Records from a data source
---+---

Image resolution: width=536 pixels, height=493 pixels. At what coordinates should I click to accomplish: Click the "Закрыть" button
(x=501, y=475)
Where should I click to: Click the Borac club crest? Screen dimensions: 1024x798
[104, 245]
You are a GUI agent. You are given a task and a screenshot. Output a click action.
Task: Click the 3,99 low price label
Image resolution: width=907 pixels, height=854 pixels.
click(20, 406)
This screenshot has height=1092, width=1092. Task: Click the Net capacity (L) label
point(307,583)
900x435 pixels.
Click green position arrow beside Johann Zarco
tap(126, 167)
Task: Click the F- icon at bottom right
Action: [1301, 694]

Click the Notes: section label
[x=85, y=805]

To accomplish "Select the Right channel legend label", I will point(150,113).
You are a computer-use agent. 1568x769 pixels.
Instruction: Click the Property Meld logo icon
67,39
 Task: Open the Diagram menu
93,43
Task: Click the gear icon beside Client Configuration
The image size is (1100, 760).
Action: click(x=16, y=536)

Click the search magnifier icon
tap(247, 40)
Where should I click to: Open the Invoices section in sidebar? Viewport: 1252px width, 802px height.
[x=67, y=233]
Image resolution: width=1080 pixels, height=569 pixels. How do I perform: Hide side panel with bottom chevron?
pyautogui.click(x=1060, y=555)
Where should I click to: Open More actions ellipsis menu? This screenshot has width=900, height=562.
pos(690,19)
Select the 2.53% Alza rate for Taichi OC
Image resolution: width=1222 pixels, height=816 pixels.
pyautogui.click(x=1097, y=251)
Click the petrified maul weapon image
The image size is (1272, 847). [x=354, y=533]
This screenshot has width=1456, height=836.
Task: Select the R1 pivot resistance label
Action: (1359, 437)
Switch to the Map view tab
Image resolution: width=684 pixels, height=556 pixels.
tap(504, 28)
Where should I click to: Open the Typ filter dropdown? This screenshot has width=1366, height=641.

---+---

# DESCRIPTION OF THE TASK
All of the entries above need to be reproduced verbatim.

# SOLUTION TO THE EXERCISE
Image resolution: width=536 pixels, height=493 pixels. At what coordinates should I click to accomplish: Click the "Закрыть" button
(x=501, y=475)
Where should I click to: Click the Borac club crest? Screen dimensions: 1024x798
[104, 245]
You are a GUI agent. You are given a task and a screenshot. Output a click action.
Task: Click the 3,99 low price label
Image resolution: width=907 pixels, height=854 pixels.
click(20, 406)
This screenshot has height=1092, width=1092. Task: Click the Net capacity (L) label
point(307,583)
900x435 pixels.
Click green position arrow beside Johann Zarco
tap(126, 167)
Task: Click the F- icon at bottom right
Action: [1301, 694]

Click the Notes: section label
[x=85, y=805]

To accomplish "Select the Right channel legend label", I will point(150,113).
You are a computer-use agent. 1568x769 pixels.
Instruction: Click the Property Meld logo icon
67,39
 Task: Open the Diagram menu
93,43
Task: Click the gear icon beside Client Configuration
The image size is (1100, 760).
Action: click(x=16, y=536)

Click the search magnifier icon
tap(247, 40)
Where should I click to: Open the Invoices section in sidebar? Viewport: 1252px width, 802px height.
[x=67, y=233]
Image resolution: width=1080 pixels, height=569 pixels. How do I perform: Hide side panel with bottom chevron?
pyautogui.click(x=1060, y=555)
Where should I click to: Open More actions ellipsis menu? This screenshot has width=900, height=562.
pos(690,19)
Select the 2.53% Alza rate for Taichi OC
Image resolution: width=1222 pixels, height=816 pixels.
pyautogui.click(x=1097, y=251)
Click the petrified maul weapon image
The image size is (1272, 847). [x=354, y=533]
This screenshot has width=1456, height=836.
Task: Select the R1 pivot resistance label
Action: (1359, 437)
Switch to the Map view tab
Image resolution: width=684 pixels, height=556 pixels.
tap(504, 28)
Where should I click to: Open the Typ filter dropdown? This screenshot has width=1366, height=641.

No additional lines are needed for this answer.